[PROBLEM DETAILS]
Although the records contain pictures, none belong in the copy: restate word for word only the lines from the one with "1523x784 pixels. Task: Click" through the one with "The image size is (1232, 952).", both included.

[Pixel coordinate grounding data]
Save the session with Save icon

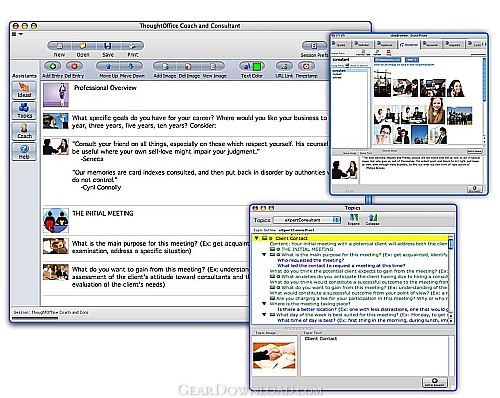[x=108, y=46]
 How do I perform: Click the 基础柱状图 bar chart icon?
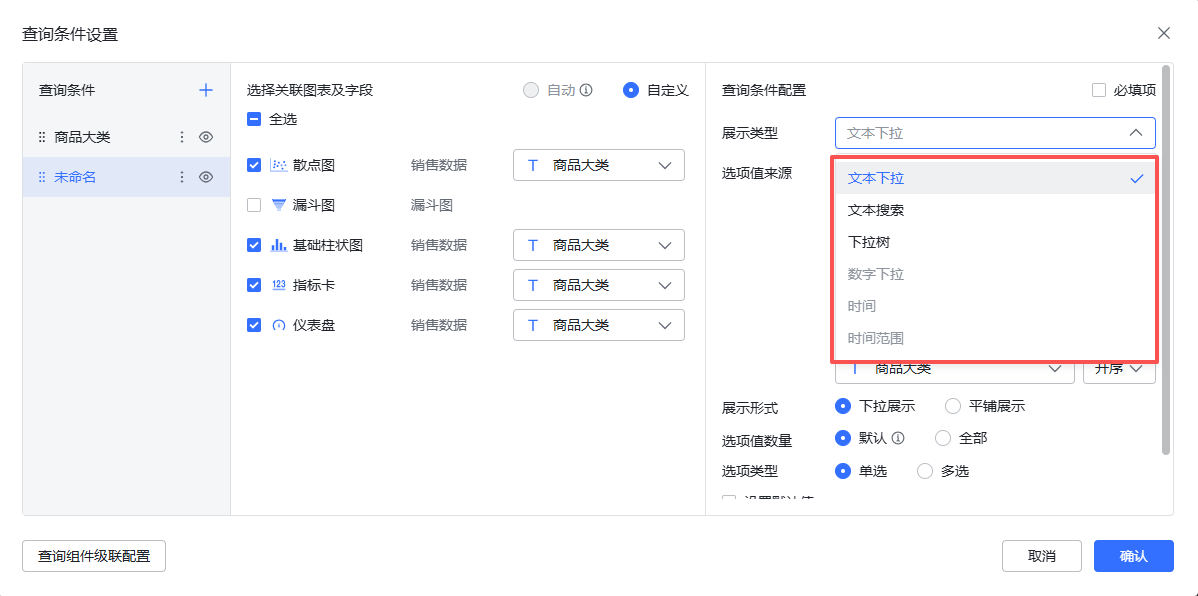[x=277, y=245]
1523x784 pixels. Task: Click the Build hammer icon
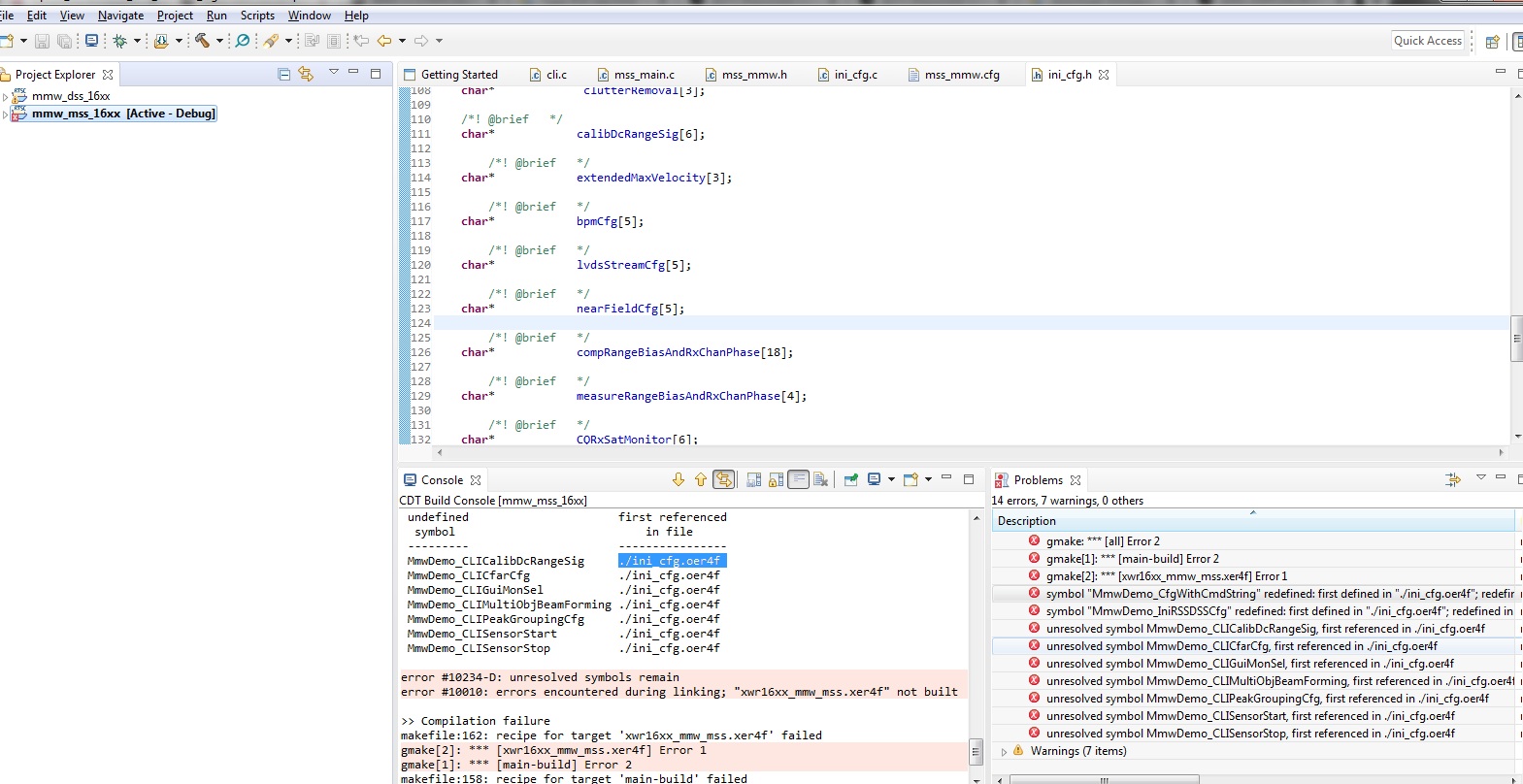pos(202,41)
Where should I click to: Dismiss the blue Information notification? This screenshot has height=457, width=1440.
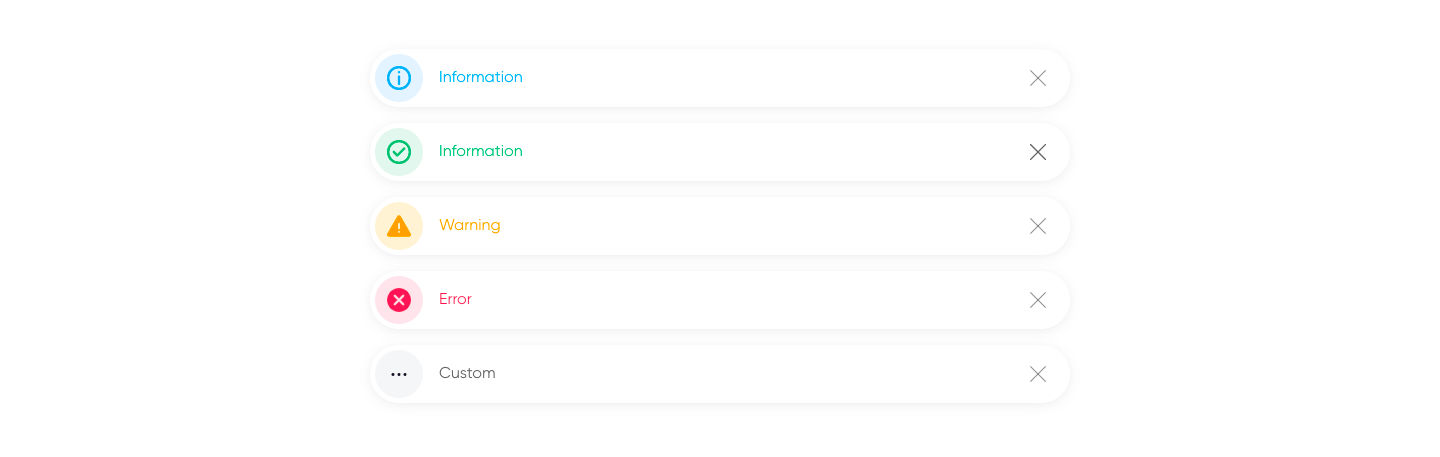pos(1038,78)
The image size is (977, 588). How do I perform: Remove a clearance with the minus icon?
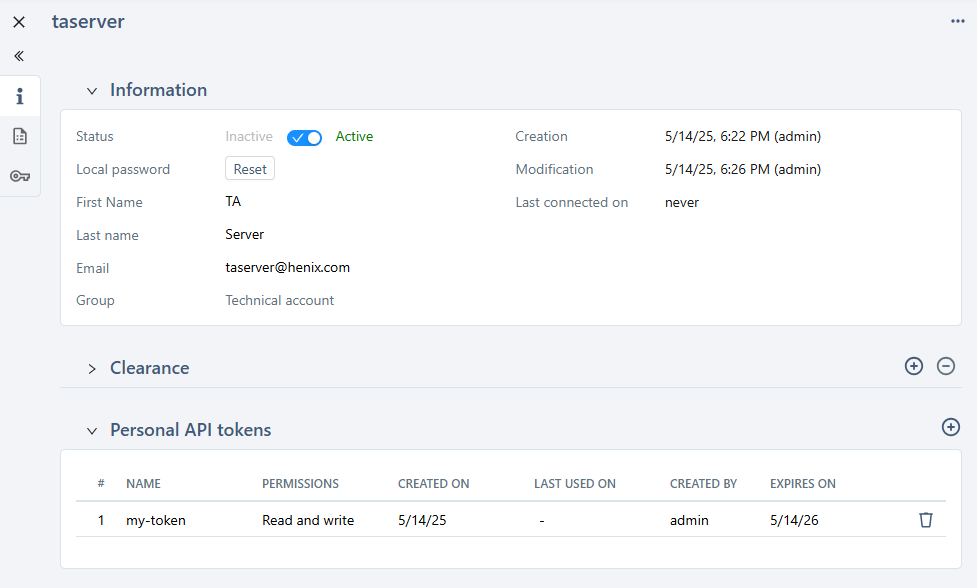946,366
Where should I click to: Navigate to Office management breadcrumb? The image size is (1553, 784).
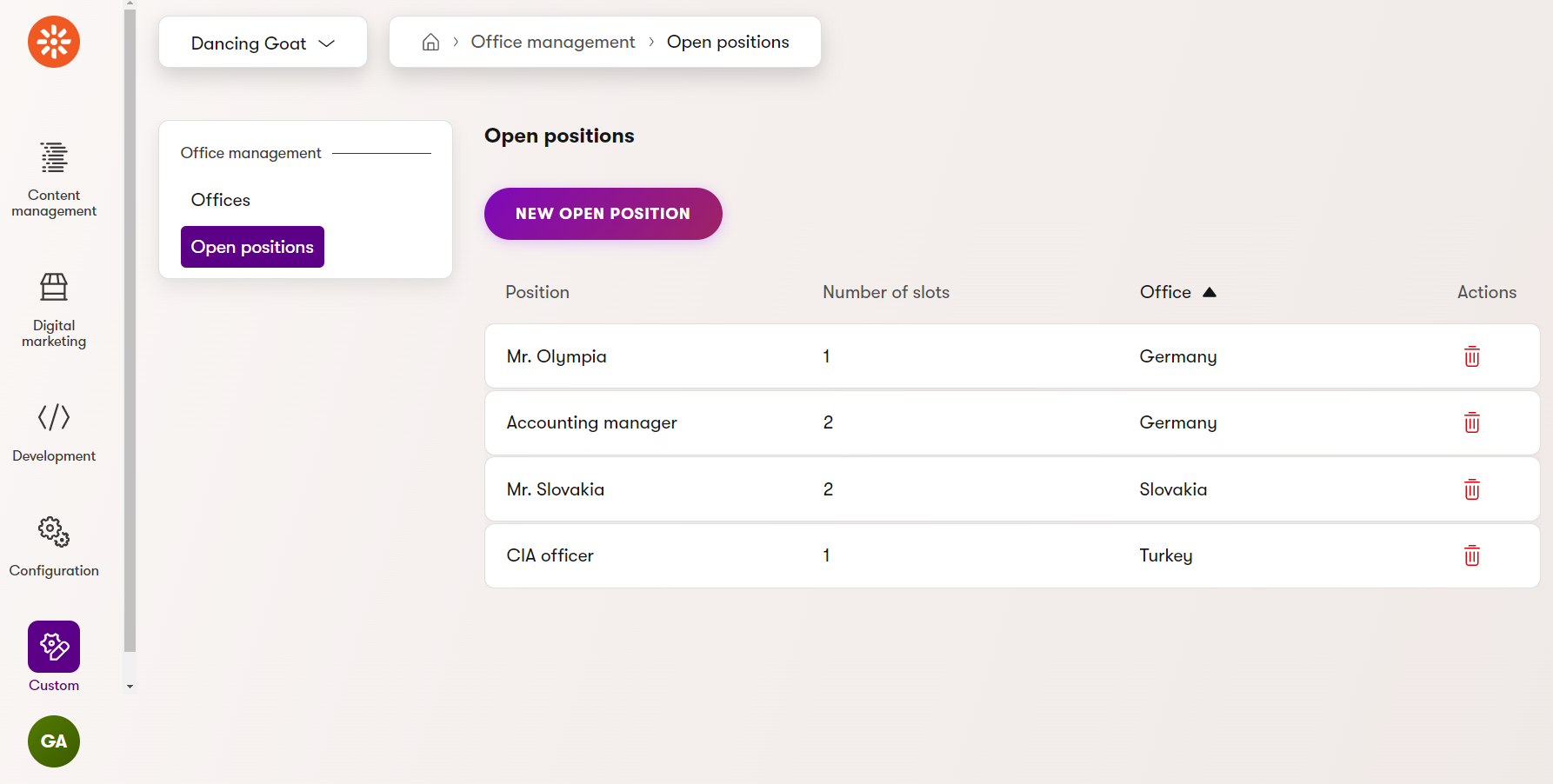[553, 43]
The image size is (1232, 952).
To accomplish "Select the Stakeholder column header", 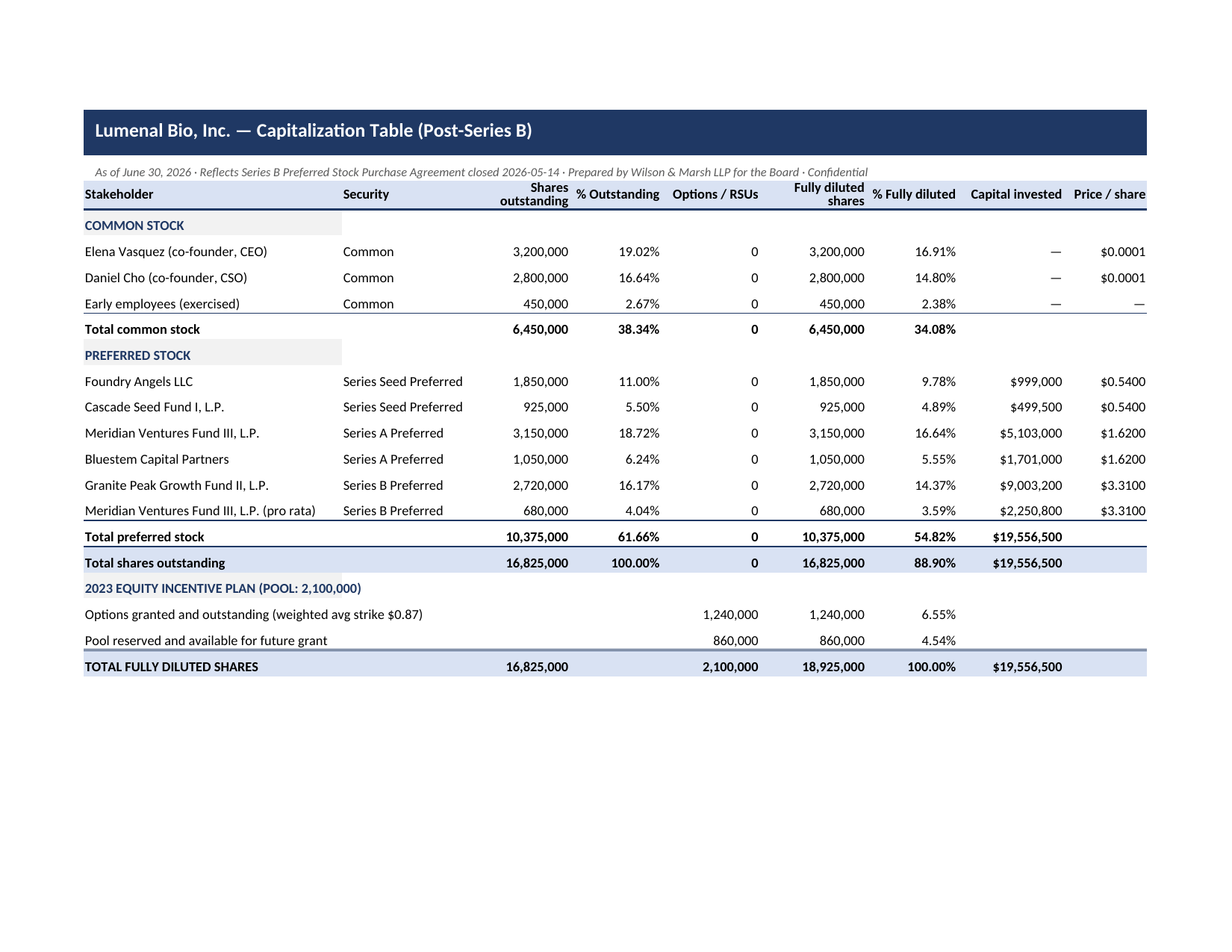I will 119,194.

[ANSWER]
1523x784 pixels. Task: Click the Build hammer icon
pos(202,41)
Where should I click to: Dismiss the blue Information notification? This screenshot has height=457, width=1440.
pos(1038,78)
The image size is (977, 588). How do I perform: Remove a clearance with the minus icon?
946,366
Where should I click to: Navigate to Office management breadcrumb? The image size is (1553, 784).
[553, 43]
The image size is (1232, 952).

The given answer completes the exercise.